ヘイトスピーチ解消法成立について

ヘイトデモ阻止

 ヘイトスピーチ解消法の成立を受けて、さっそく、川崎のヘイトデモを中止に追い込むなど、罰則規定のない法律ながら、ザル法になることなく、機能し始めているようでひとまずホッとしているが、この成立については、ちょっと気にかかっていることがあるので書いてみたい。
 ヘイトスピーチが、差別意識を持った集団による示威行為であることは、そもそもの最初から明白だった(それとも違うとでも?)。なので、まず、これに対して、何らかのアクションを起こすべきだったのは、地方行政であるはずだと思っていた。なぜなら、ヘイトスピーチによって、地域住民の安寧な生活が脅かされているのは間違いなかったからである。
 ヘイトスピーチ解消法を受けて、今回、川崎市は、ヘイトデモを主催する団体に、公園の使用を許可しなかったわけだが、しかし、ヘイトスピーチ解消法の成立まで、ヘイトスピーチを阻止できなかった地方行政に、わたしは危うさを感じている。
 ヘイトスピーチは、「巧妙に隠された」わけでもなんでもない、「ムキ出し」の差別表現なのである。
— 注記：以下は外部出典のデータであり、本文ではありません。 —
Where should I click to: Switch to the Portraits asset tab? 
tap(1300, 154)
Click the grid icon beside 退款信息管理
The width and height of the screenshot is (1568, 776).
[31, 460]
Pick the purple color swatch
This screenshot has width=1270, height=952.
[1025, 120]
そういうものに、今回の場合と同様に、公園の使用を不許可にしたとして、ヘイトスピーチ解消法がなくとも、それが何か問題だったろうか?。
 「ヘイトスピーチ解消法ができたから、やっと、ヘイトスピーチが阻止できる」と考えるのは間違っている。なぜなら、地方行政は中央に隷属するべきではないからである。
 今、沖縄が中央の決定に徹底抗戦しているが、この態度は正しい。地方行政が、地域住民の安全を守ろうとするのは当然で、中央の政策が、地域住民の安全を蔑ろにしている限り、これにやすやすと従うべきではない。解決の糸口は見えないが、住民の安全を無視して、強引に工事を推し進めた中央のやり方に非がある。地方行政がこれに従わないのは、当然ではないだろうか。
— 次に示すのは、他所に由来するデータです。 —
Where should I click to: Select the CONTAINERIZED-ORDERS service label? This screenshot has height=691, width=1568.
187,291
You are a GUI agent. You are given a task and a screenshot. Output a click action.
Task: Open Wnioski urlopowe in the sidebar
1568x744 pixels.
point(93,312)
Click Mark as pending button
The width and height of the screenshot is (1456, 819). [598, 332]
 沖縄の事態と、ヘイトスピーチをめぐる本州の地方行政のありかたを比べてみると、相も変わらぬこの国の民主主義の危うさがよくわかるのではないか。ヘイトスピーチ解消法などなくとも、地方行政はヘイトスピーチを阻止すべきだった。デモそのものを不許可にすべきだった。
 それが、憲法の「表現の自由」に抵触するかは、 行政の問題ではなく、司法の判断である。行政が、司法に遠慮することはない。正しいと判断すれば執行すべきなのだ。ヘイトスピーチが正しいか正しくないかの判断すら、日本の数多ある地方行政府のどれひとつできなかったのだとすれば、やはり、危機的な状況だと思うのだ。
 主権者である国民の意思を、政治に反映するために、三権の独立は欠かせない。三権に限らず、権力を行使できる立場にある機関はすべて、他の機関からなんらかのブレーキをかけられるべきなのだ。権力同士が牽制し合うからこそ、そのジャッジとして、国民が主権を行使できる。行政、司法、立法が、お互いに結託していては、民主主義の成立する余地はない。
 その意味で、ヘイトスピーチ解消法が成立するまで、なすすべなく手をこまねいて、レイシストを図に乗らせた行政のあり方には疑問を感じる。
 ヘイトデモを護衛して、ヘイトデモに抗議する市民を逮捕し、ヘイトデモに抗議する市民に暴力を振るいさえした警察の姿は、動画に捉えられて世界中に拡散している。ヘイトデモの参加者が目の前で暴力を振るっても、暴行の現行犯で逮捕しなかった警察官は、誰かの指示を受けてそうしたのだろうか。多分、そうじゃないだろうと推測する。思考停止しているのだ。
 警官がヘイトデモを先導するグロテスクな光景は、日本の民主主義の脆弱さを正確に映している。ヘイトスピーチ解消法は、今はまだ、ザル法になっていないが、ヘイトスピーチ解消法がなければ、明々白々の差別にも、何もできない行政が、ヘイトスピーチ解消法があっても何もできない行政に、すぐにでも後退することは、目に見えているように思う。